● **Listed records**

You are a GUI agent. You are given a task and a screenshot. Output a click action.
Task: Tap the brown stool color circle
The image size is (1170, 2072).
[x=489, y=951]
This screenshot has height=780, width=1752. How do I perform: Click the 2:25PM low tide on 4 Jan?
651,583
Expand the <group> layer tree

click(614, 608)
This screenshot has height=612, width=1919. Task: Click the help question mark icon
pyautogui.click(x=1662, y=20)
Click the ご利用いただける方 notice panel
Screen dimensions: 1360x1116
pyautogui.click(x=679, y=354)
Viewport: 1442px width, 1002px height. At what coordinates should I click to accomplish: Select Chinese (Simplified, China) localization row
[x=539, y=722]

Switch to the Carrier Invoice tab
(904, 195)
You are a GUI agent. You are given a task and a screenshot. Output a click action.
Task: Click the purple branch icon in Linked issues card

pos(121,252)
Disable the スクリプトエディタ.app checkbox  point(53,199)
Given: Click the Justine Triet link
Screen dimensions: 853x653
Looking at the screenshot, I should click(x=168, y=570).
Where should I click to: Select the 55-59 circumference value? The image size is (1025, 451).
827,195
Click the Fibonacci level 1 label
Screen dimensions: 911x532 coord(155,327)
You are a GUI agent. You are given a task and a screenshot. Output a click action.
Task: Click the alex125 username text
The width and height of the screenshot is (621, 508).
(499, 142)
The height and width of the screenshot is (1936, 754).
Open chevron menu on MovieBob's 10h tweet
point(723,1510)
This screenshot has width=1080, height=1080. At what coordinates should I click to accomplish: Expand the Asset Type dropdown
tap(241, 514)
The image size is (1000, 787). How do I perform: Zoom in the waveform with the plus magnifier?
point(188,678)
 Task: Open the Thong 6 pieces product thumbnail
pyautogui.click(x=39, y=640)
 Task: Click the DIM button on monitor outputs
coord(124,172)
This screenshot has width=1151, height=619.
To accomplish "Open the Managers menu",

● **Work item**
Look for the line with "The image size is (1000, 787)." in the listing above. Print it and each later line exactly, ending with the last line.

● **Answer section**
The image size is (1000, 787). How do I perform: Zoom in the waveform with the plus magnifier?
point(188,678)
 Task: Open the Thong 6 pieces product thumbnail
pyautogui.click(x=39, y=640)
 Task: Click the DIM button on monitor outputs
coord(124,172)
This screenshot has width=1151, height=619.
To accomplish "Open the Managers menu",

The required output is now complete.